Name: wt.N.CHX.ribo.1_s
Instrument: NextSeq 550
Strategy: RNA-Seq
Source: TRANSCRIPTOMIC
Selection: RANDOM
Layout: SINGLE
Construction protocol: Cells were grown at a temperature of 32C in EMM2 (Moreno et al. Methods Enzymology 194: 795) containing NH4Cl as a nitrogen source Cells were grown in the presence of CHX at 100 ug/ml for 5 minutes before colletion Between 3x10E8 and 12x10E8 cells were resuspended in 100 ul of lysis buffer (20 mM Tris-HCl pH 8.0, 140 mM KCl, 5 mM Mg2Cl, 1 % Triton X-100, 100 ug/ml cycloheximide) with 1 g of chilled glass beads (Biospec) and lysed using a Fastprep 24 bead-beater (MP Biomedicals) at level 6 for 13 seconds. The extract was diluted with 400 ul of lysis buffer and cleared by centrifugation in two steps at 4 degrees C at 16,000 g (5 minutes followed by 15 minutes). 600 A260 units of cell extract were digested with 750 units of RNase I (Life Technologies) for 45 minutes. Reactions were quenched with 600 units of SUPERaseIn (Life Technologies).
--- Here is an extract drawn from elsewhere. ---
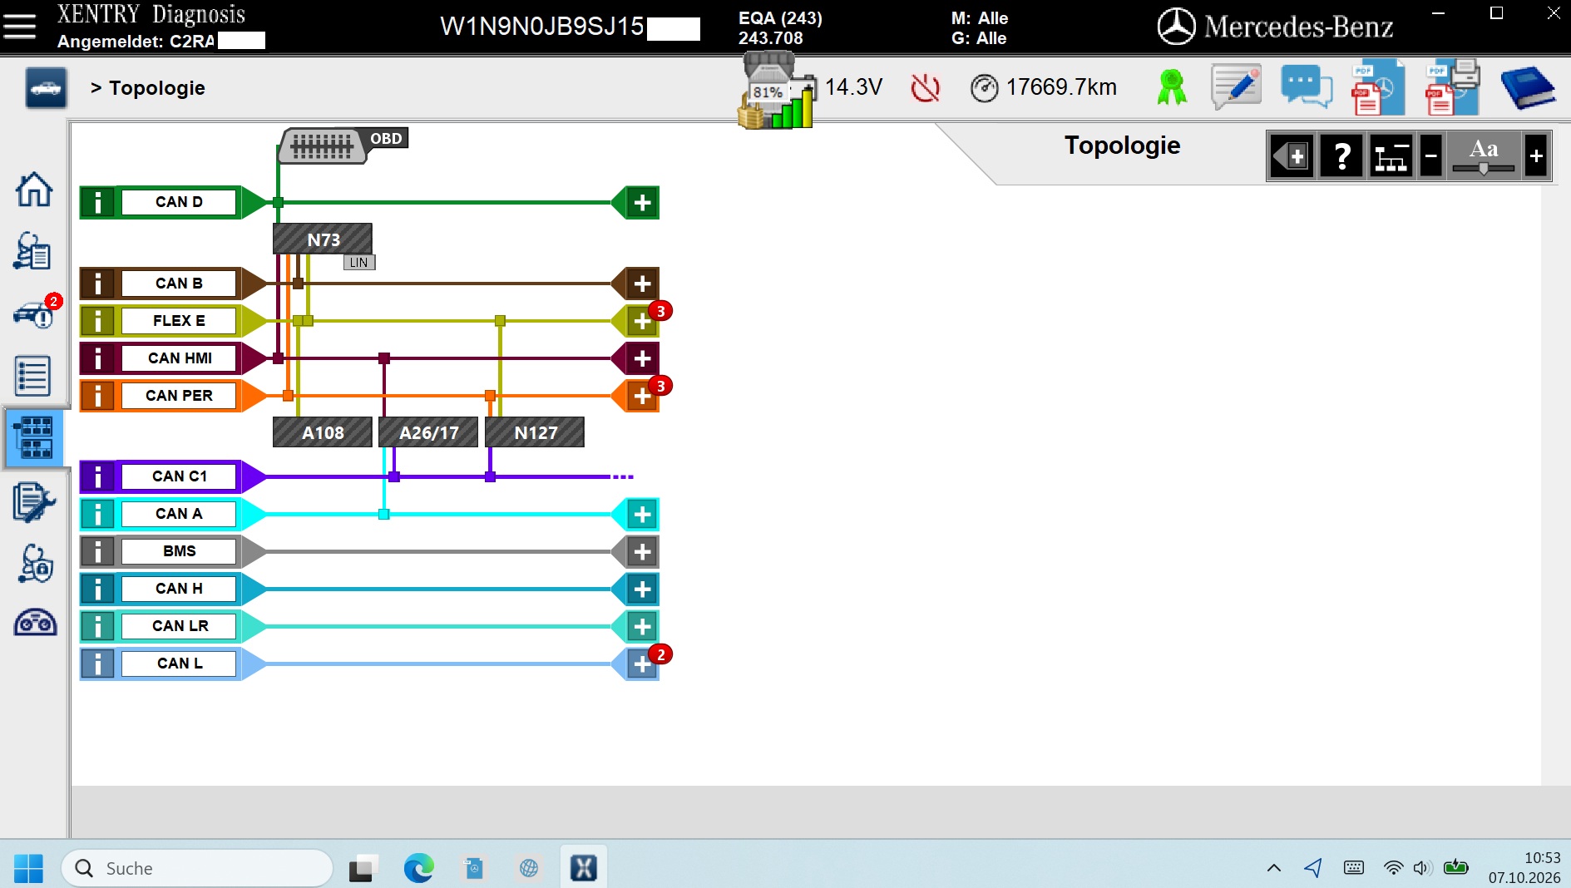Show info for CAN HMI bus
1571x888 pixels.
(x=98, y=358)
Digested extracts in 500 ul were loaded onto a 14 ml linear 10-50% (w/v) sucrose gradient prepared with a Gradient Master (Biocomp), and separated by centrifugation for 160 min at 35,000 rpm in a SW 40Ti rotor (Beckman). The gradients were then fractionated by upward displacement with 55% (w/v) sucrose, and fractions containing monosomes selected for further processing. RNAs were then purified by phenol extraction, passed through amicon ultra 100 kDa columns (Millipore), and run on 15% TBE-urea gels (Life Technologies). Fragments of around 28 nucleotides were extracted from the gel. Gel purified RNA fragments were treated with 10 units of T4 PNK (Thermo Fisher) in a low pH buffer (700 mM Tris pH 7, 50 mM DTT, 100 mM MgCl2) for 30 min at 37C. ATP and buffer A (Thermo Fisher) were then added for an additional 30 min incubation. RNA fragments were column-purified (PureLink RNA micro-columns, Life Technologies). 100 ng were used as input for the NEXTflex Small RNA Sequencing Kit v2 (Bioo Scientific), following manufacturer’s protocol.